___ Provided records
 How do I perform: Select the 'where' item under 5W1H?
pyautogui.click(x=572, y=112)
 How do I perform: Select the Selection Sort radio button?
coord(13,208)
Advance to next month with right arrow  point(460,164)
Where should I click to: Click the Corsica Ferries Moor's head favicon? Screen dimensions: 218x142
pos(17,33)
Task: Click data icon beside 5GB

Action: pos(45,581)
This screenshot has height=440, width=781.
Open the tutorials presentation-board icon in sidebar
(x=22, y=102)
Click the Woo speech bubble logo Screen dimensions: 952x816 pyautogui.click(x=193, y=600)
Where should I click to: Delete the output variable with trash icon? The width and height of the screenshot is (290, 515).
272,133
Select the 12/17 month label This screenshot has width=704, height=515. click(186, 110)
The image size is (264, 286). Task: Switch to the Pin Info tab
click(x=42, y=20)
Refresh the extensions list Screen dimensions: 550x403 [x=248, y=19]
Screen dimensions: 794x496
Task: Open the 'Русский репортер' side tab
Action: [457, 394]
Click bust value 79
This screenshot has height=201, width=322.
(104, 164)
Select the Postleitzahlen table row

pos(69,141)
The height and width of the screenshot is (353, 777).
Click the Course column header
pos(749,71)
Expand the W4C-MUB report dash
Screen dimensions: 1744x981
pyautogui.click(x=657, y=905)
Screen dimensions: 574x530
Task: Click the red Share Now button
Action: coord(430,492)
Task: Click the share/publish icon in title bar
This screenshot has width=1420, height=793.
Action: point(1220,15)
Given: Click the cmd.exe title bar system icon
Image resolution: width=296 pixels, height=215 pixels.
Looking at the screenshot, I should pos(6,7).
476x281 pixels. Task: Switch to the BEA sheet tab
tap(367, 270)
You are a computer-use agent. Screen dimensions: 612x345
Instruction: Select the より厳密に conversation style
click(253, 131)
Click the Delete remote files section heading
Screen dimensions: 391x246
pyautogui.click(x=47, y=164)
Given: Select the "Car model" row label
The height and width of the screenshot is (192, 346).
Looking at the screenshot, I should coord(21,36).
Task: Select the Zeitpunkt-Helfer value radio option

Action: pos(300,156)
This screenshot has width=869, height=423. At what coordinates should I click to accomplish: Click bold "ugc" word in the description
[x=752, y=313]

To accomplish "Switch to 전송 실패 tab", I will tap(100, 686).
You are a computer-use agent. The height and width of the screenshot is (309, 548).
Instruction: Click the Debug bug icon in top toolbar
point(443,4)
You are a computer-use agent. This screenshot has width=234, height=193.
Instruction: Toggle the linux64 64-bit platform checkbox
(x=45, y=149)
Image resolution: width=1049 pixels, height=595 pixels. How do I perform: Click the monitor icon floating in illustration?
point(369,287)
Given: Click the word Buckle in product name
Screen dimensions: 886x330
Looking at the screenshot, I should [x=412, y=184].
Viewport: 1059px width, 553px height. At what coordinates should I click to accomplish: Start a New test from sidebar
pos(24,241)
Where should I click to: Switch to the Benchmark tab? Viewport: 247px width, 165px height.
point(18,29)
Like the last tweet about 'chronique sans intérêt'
______
(Problem requirements)
Using the listing above, work out how many of its lines include "title", and give only the result.

(Problem solution)
2